Tatto: è il senso che più rappresenta queste settimane di ricovero. Ho sentito dolore, tanto, a tratti, intermittente, continuo, a volte talmente forte che ho pianto e vi ho chiesto aiuto. Ho suonato quel famoso campanello a cui da anni rispondo io, e siete sempre accorsi: infermieri e operatori. Mi avete toccata, avete delicatamente infranto lo spazio interpersonale tra me e voi e mi avete sollevata, coccolata. Le vostre mani di terapie e di gesti hanno alleviato il subbuglio del mio corpo e del mio cuore. Una stretta di mano è valsa più di qualsiasi antidolorifico.
Vista: vi ho visto correre, entrare, uscire, portare, sistemare, trafficare. I miei occhi vi hanno cercato per trovare conforto. Con questi occhi ho pianto e riso con voi. Con questi occhi a tratti mi sono sentita sola: il tempo che mi è sempre sembrato poco in reparto per fare tutto e bene, nel mio letto è durato un'eternità. Ho aspettato la mattina per vedervi comparire e per stare meglio. Quanto è importante una presenza? Un semplice sorriso? Un buongiorno? Non lo dimenticherò mai quando tornerò a occuparmi dei pazienti.

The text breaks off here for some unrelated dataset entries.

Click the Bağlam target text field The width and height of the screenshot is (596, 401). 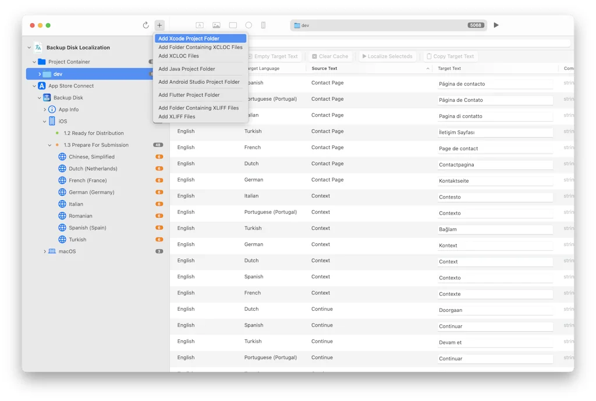coord(494,228)
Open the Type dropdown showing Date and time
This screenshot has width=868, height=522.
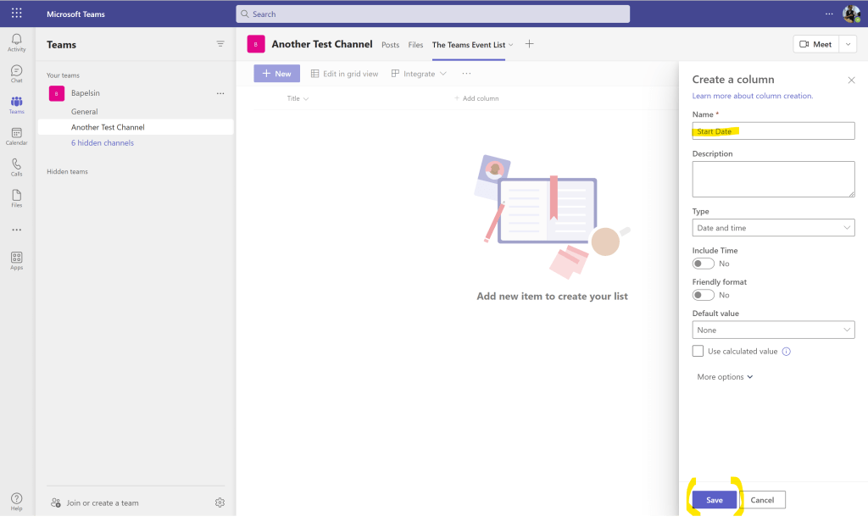pos(773,228)
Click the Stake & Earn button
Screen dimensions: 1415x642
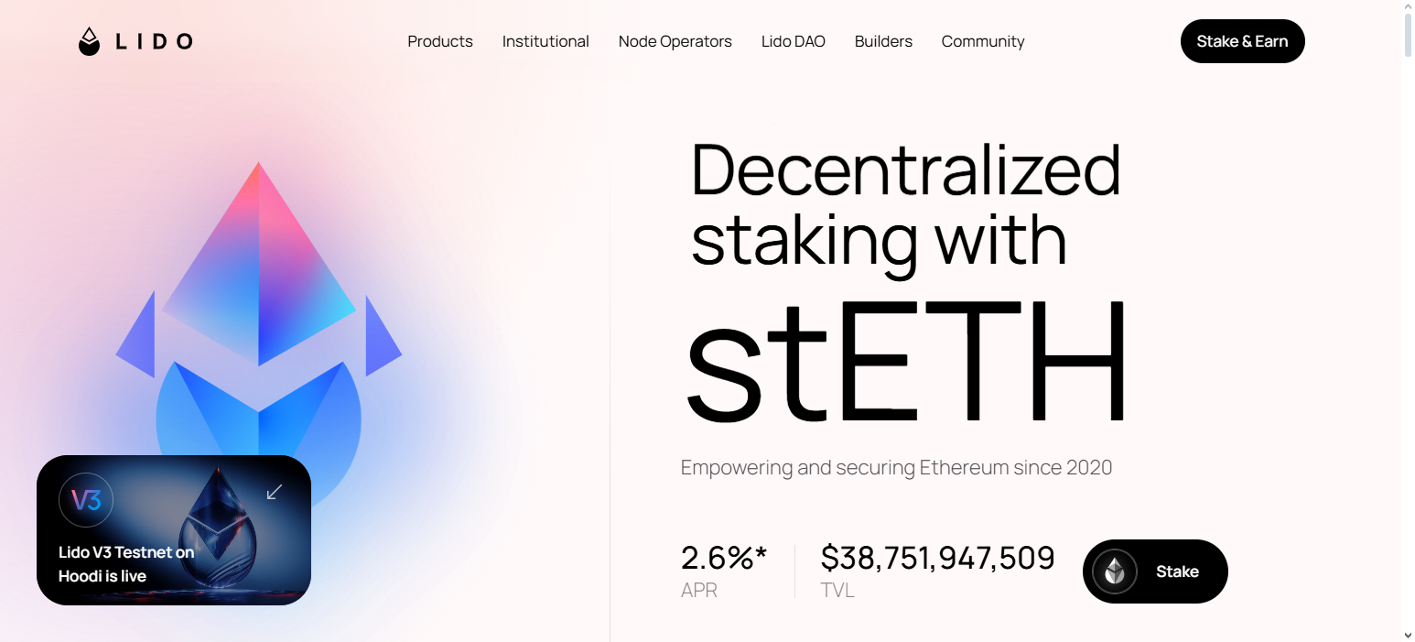click(1242, 41)
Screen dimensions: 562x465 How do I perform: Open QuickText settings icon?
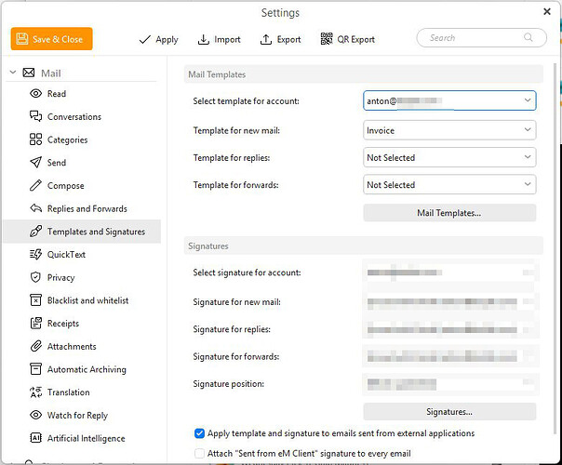tap(36, 255)
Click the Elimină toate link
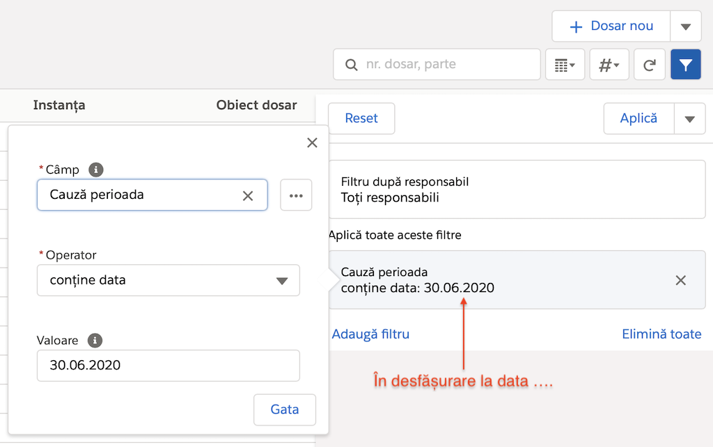 [x=661, y=334]
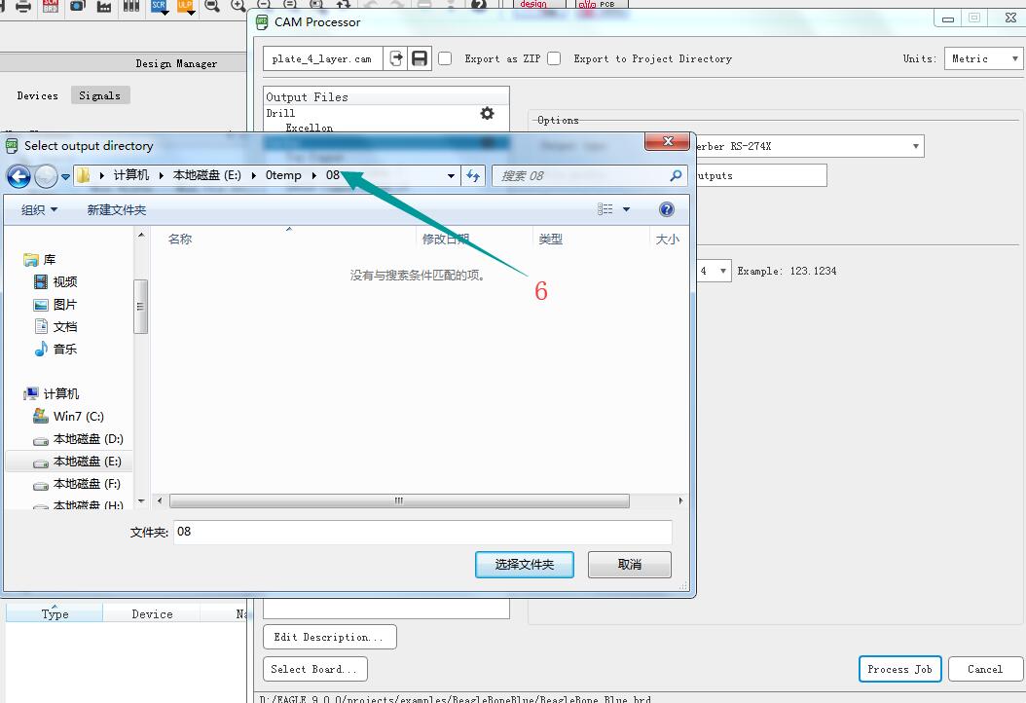This screenshot has width=1026, height=703.
Task: Click the horizontal scrollbar in file list
Action: coord(399,500)
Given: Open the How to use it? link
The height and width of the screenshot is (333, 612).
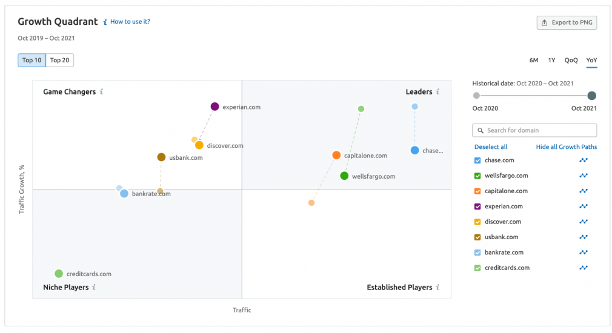Looking at the screenshot, I should [x=130, y=22].
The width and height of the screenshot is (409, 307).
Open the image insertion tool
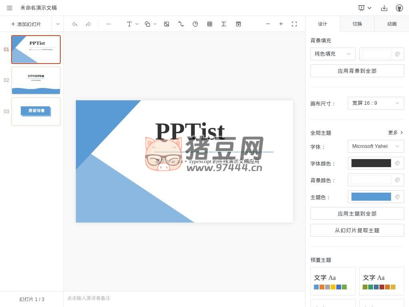tap(167, 24)
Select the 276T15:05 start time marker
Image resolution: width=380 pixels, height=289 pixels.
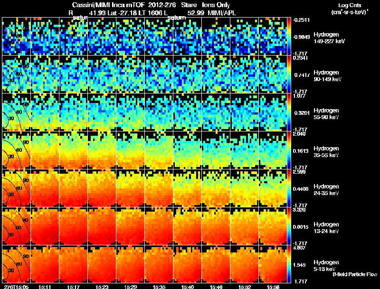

Gusto e olfatto: o, per dirla con altre parole, sondino nasogastrico. Quante volte ho preparato il materiale necessario, quante volte li ho sistemati, quante volte ho cambiato il cerottino sporco. Non avrei mai immaginato che averlo su sé stessi fosse un tale incubo. E' stato terribile; ancora adesso ricordo le notti insonni, il mal di stomaco, il non riuscire a parlare. Il dolore fisico ti entra nell’anima, e vi confesso che la mia anima ha davvero barcollato in alcuni momenti. In alcune circostanze, persino la più grande forma di empatia verso il paziente non potrebbe aiutarlo. Ma ho capito che anche solo la presenza, a volte, può cambiare tutto. Grazie per la vostra presenza: non potevate togliermelo subito, ma la relazione di aiuto con voi mi ha dato fiducia per superare, ogni giorno, un giorno in più.
Udito: ultimi, ma non per importanza, sono stati i rumori che hanno accompagnato la mie settimane in reparto. Rumore dei campanelli, dei vostri passi, le vostre voci, il bip dei macchinari, le ruote dei carrelli… rumori amici che mi hanno tenuto compagnia, e che nel frastuono dell’attività lavorativa si perdono. E poi ci sono le parole, le vostre, le nostre. Grazie perché avete sempre trovato un momento per la relazione con me, anche nella fretta e nel caos. Grazie perché ho aspettato di potervi parlare, e voi mi avete sempre dedicato il tempo necessario. Grazie perché mi avete chiesto come stavo e siete rimasti lì ad aspettare la risposta. Siete stati la mia ancora in mezzo al mare.
Sono stata operata due volte, e con questi interventi da oggi ho una nuova vita. E' stata davvero un'odissea, una cicatrice sulla pelle che è impossibile da raccontare fino in fondo. La guardo, a tratti la odio, a tratti la amo… so che ci vorrà del tempo per imparare a camminare in questa nuova avventura. E so anche con estrema certezza che quello che ci salva sempre sono le persone: quelle che ho avuto la fortuna di incontrare io in reparto.
Grazie a tutto il reparto di Chirurgia Generale, da paziente non dimenticherò mai della vostra cura e professionalità. Da operatore sanitario invece porterò la mia esperienza nello zaino, per essere da oggi una professionista ancora migliore davanti a chi affronta un viaggio come il mio.